In 1847 he was appointed secretary to the committee of the Irish Confederation, and returned to Ireland to take an active part in the literary propaganda of Young Ireland. In the same year he was arrested at Hollywood, co. Wicklow, but was released, and shortly afterwards he married. He was sent on a secret mission, which proved abortive, to Scotland in the following year. His orders were to rouse the Irish of Glasgow, to seize two or three of the Clyde steamers, and to force the hands to work the vessel round to the coast of Sligo. Thomas Francis Meagher [q. v.] bears testimony to the courage, enthusiasm, tact, and energy of M'Gee, and the charge that he betrayed the cause in Scotland may safely be rejected (Michael Cavanagh, Memoirs of T. F. Meagher, 1892, pp. 245–6). On his return to Ireland he was sheltered by Dr. Edward Maginn [q. v.], catholic coadjutor bishop of Derry, whose biography he wrote in later years, and finally, after the rout of his party, he escaped to America disguised as a priest. He arrived in Philadelphia on 10 Oct. 1848, and proceeding to New York, started there within a month the ‘New York Nation,’ which was a success until he came into collision with the clergy by his denunciations of the priests for dissuading the peasants from rebellion. He then went to Boston and founded in 1850 a paper called ‘The American Celt.’ The tone of this journal was at first republican or revolutionary, but McGee gradually changed his views, under the influence, it is said, of the Know-nothing movement in America, and advocated a return to constitutional methods (Drake, Dict. of Amer. Biog. p. 518). His secession from the ranks of his old comrades led to accusations of treachery, and he found it needful to remove his paper, first to Buffalo, and then to New York. But the continued attacks made upon him by Devin Reilly and others made it impossible for him to remain in America. Duffy remarks that ‘some of Reilly's articles about McGee were a disgrace to Irish-American journalism by their foulness and mendacity’ (Four Years of Irish History, 1883, pp. 458, 459, 775).
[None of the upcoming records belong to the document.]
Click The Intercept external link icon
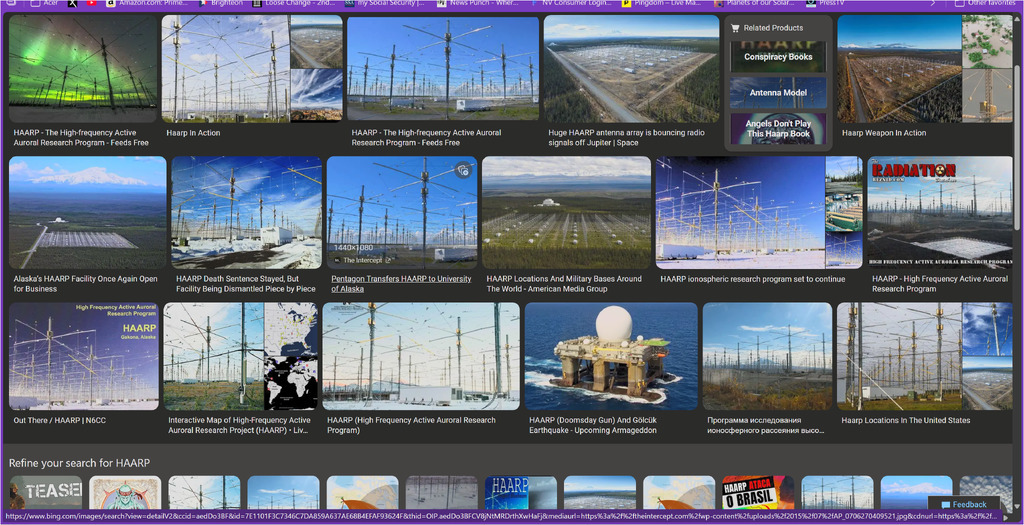Screen dimensions: 1024x525 387,260
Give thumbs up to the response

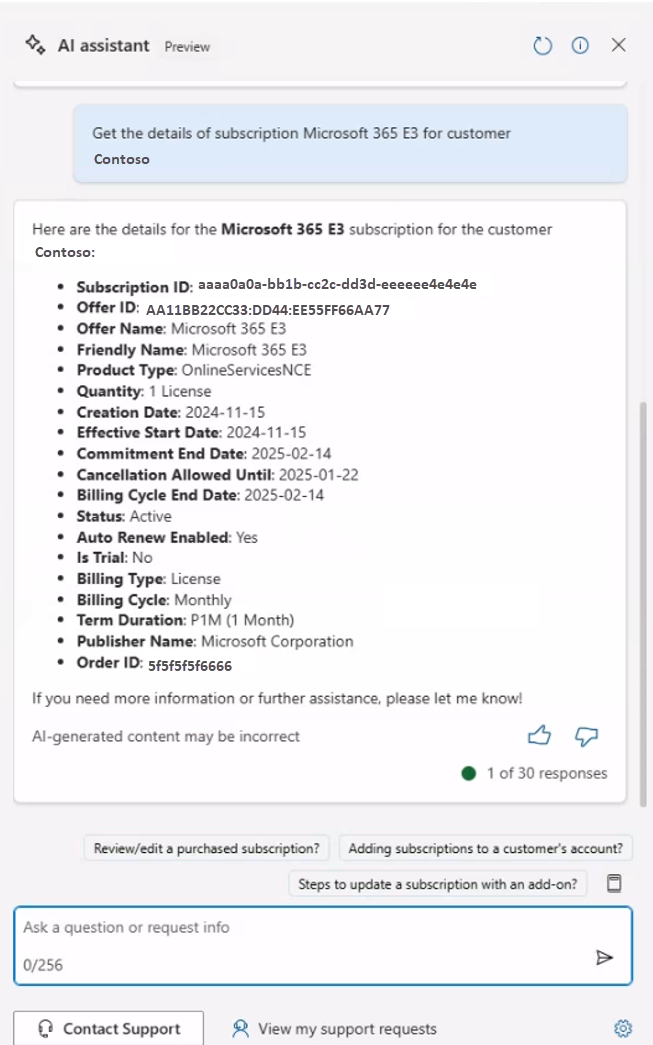pos(539,737)
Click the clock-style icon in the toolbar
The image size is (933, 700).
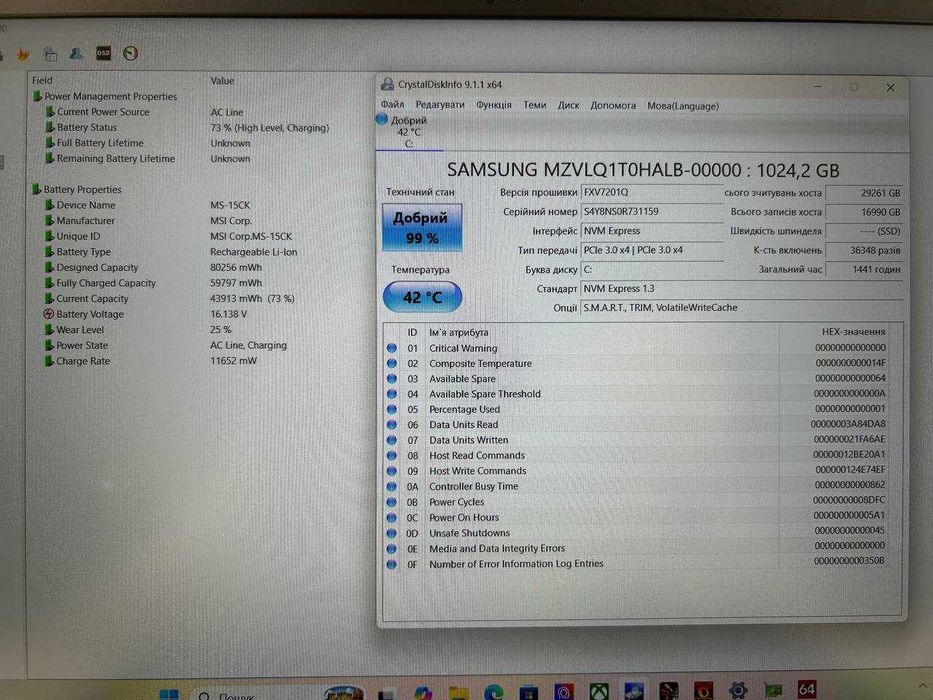tap(130, 54)
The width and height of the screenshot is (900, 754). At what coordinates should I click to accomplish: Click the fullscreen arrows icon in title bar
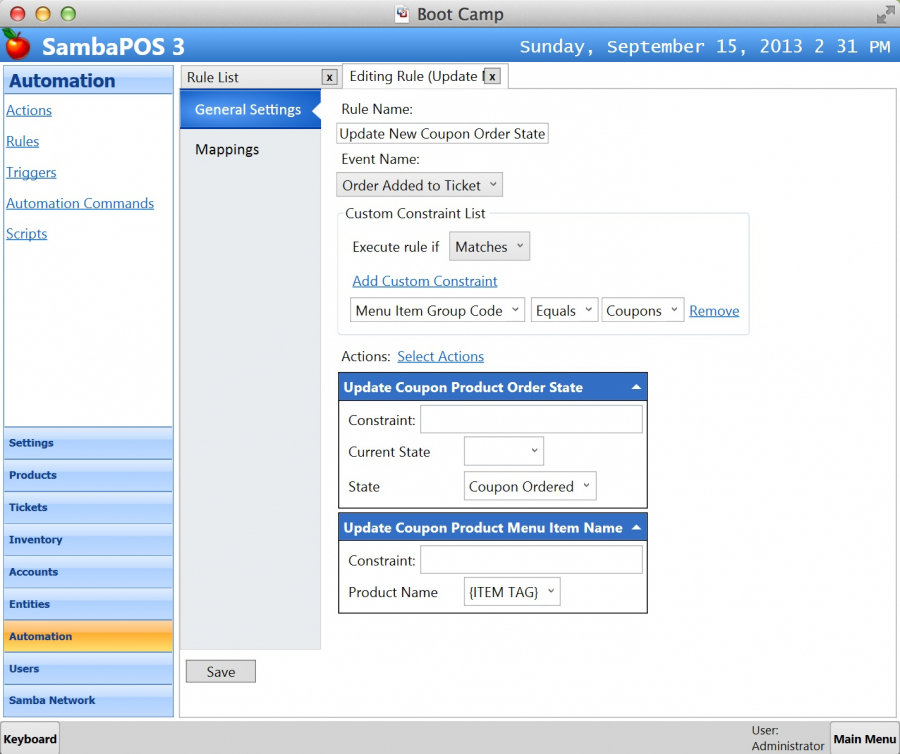[x=885, y=14]
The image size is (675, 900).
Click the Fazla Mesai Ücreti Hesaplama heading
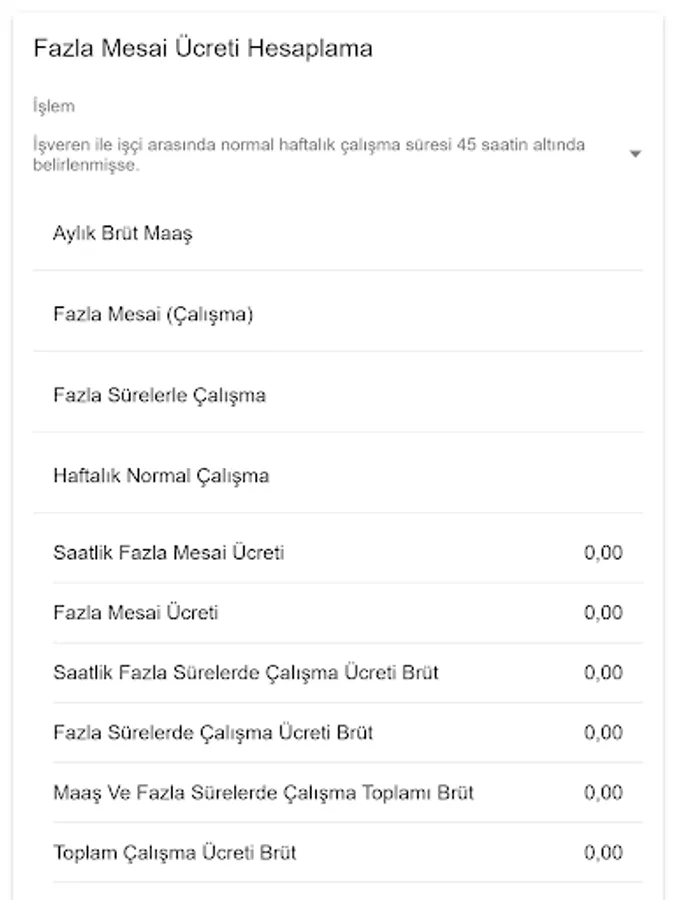click(203, 49)
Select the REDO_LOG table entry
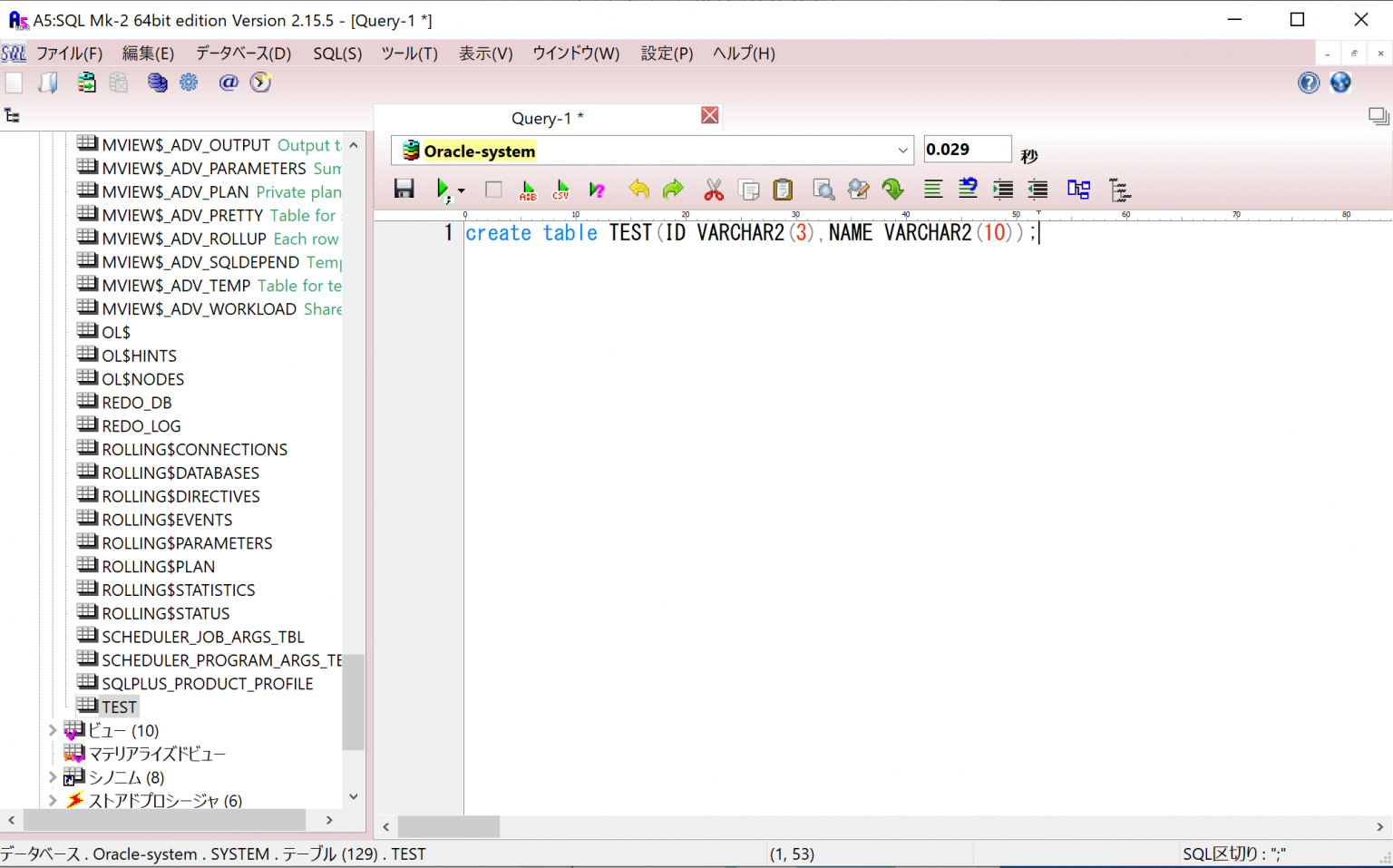Viewport: 1393px width, 868px height. (141, 426)
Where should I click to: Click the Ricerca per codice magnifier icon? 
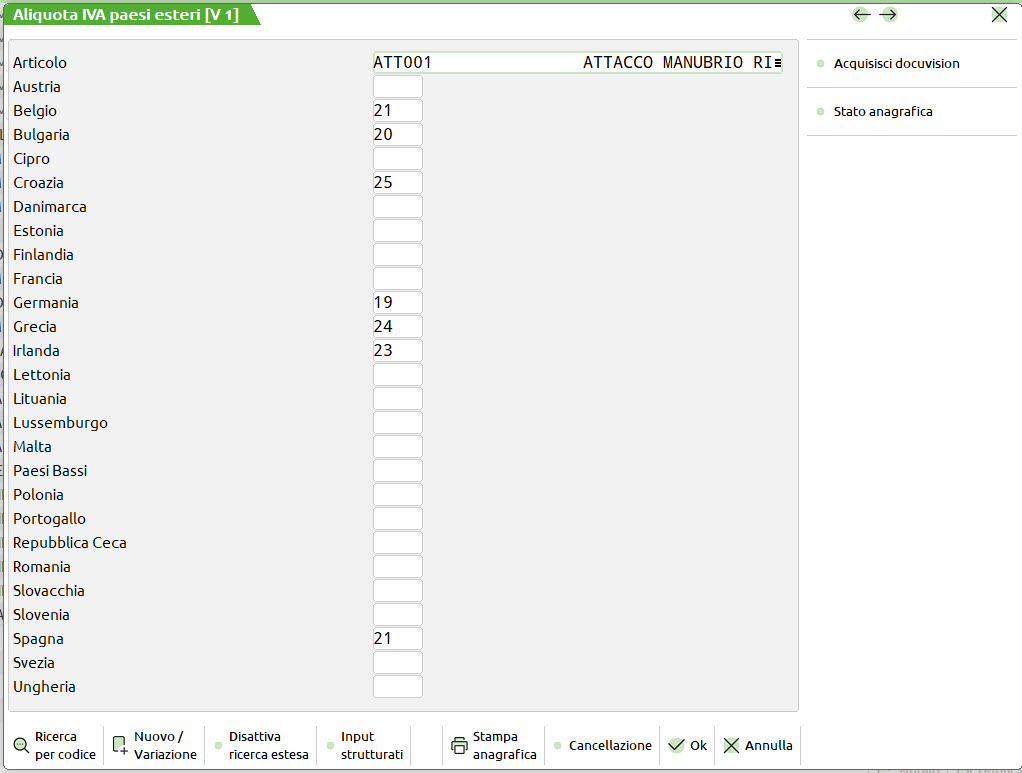pos(21,745)
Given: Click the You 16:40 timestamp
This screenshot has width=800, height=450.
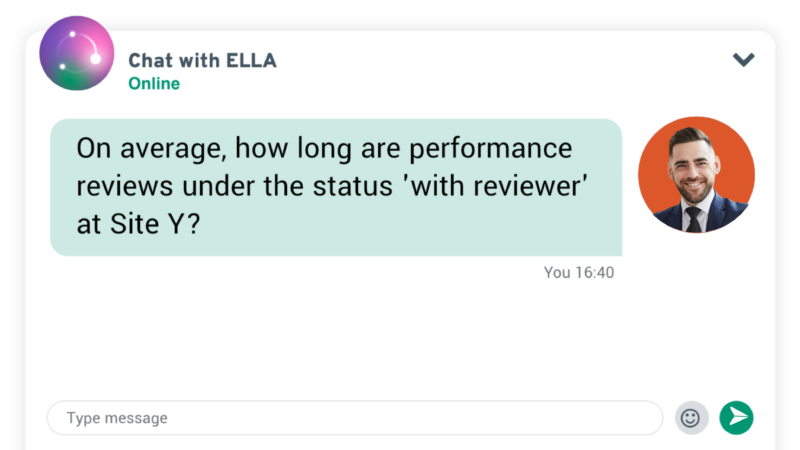Looking at the screenshot, I should click(579, 272).
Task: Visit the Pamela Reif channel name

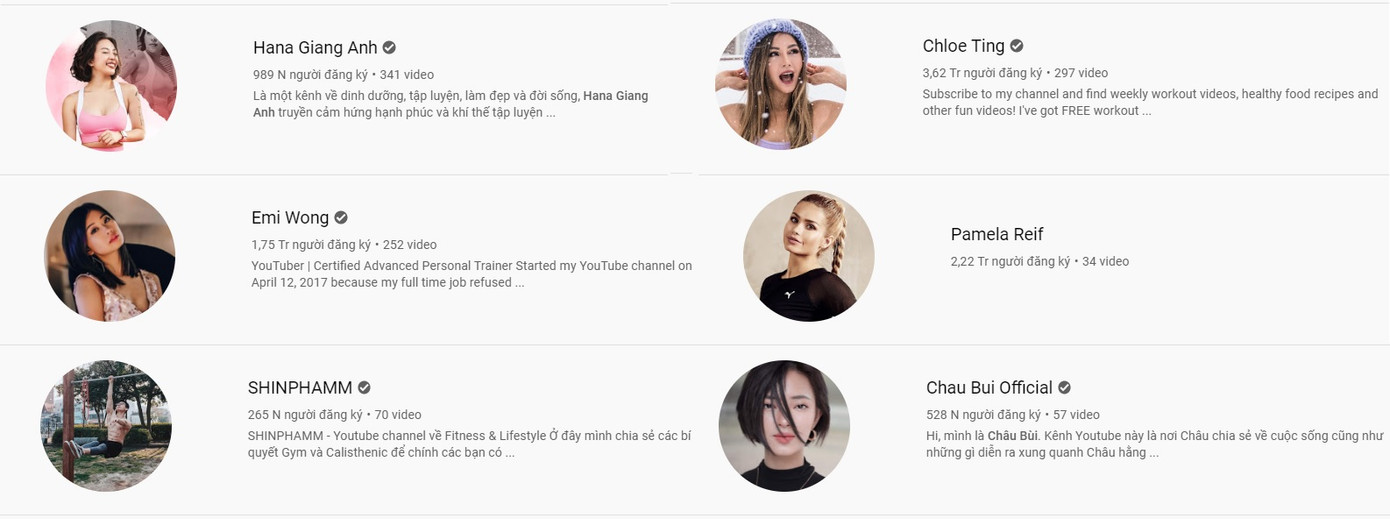Action: (997, 234)
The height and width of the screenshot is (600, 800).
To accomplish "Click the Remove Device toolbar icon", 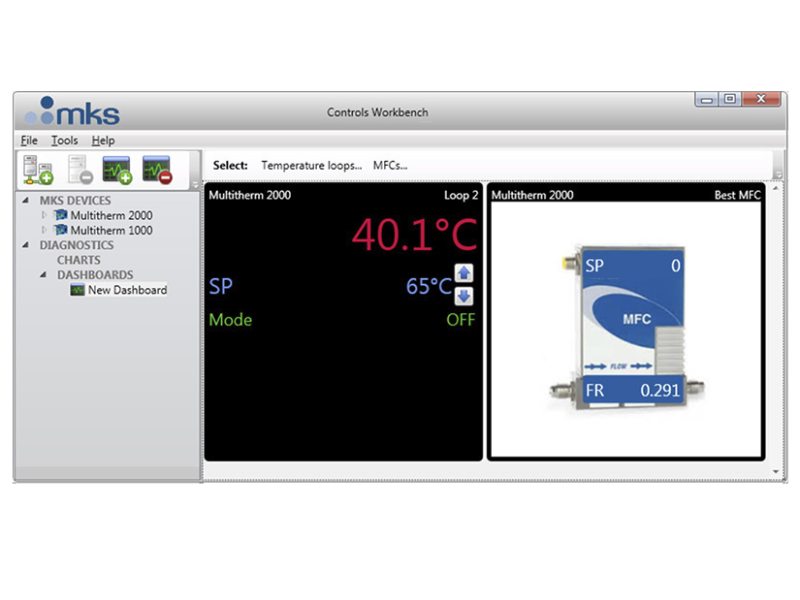I will coord(77,169).
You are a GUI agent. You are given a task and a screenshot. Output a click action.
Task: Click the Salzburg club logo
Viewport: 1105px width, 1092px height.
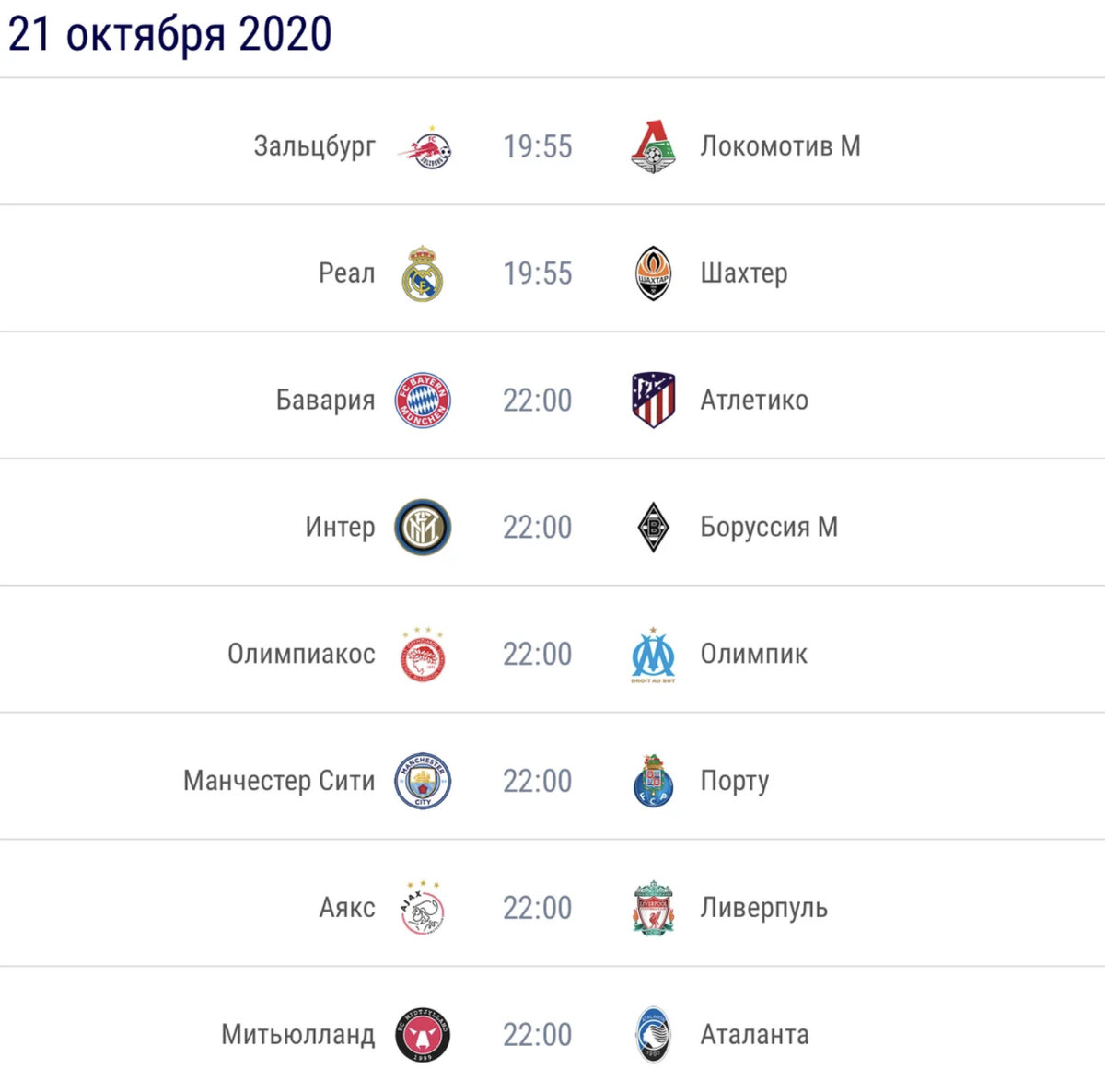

In 1857 McGee disposed of his newspaper property in America and settled in Montreal. There he started another paper, the ‘New Era,’ which was less successful than the ‘American Celt,’ but he soon achieved a high place in Canadian politics. Within a year of his arrival he was elected one of the three members for Montreal in the Legislative Assembly, and in May 1862, and again in 1864, his eloquence and administrative capacity procured him the important post of president of the council. He devoted much energy to assisting the formation of the Dominion of Canada and the federation of the provinces. ‘To him is due the chief credit of having all over British North America, in the maritime provinces as well as in Ontario, popularised the idea’ (Irishman in Canada, p. 654). When the union was accomplished, in 1867, his post of president was exchanged for that of minister of agriculture and emigration, and he was elected member for Montreal West in the Dominion parliament on 6 Nov. 1867.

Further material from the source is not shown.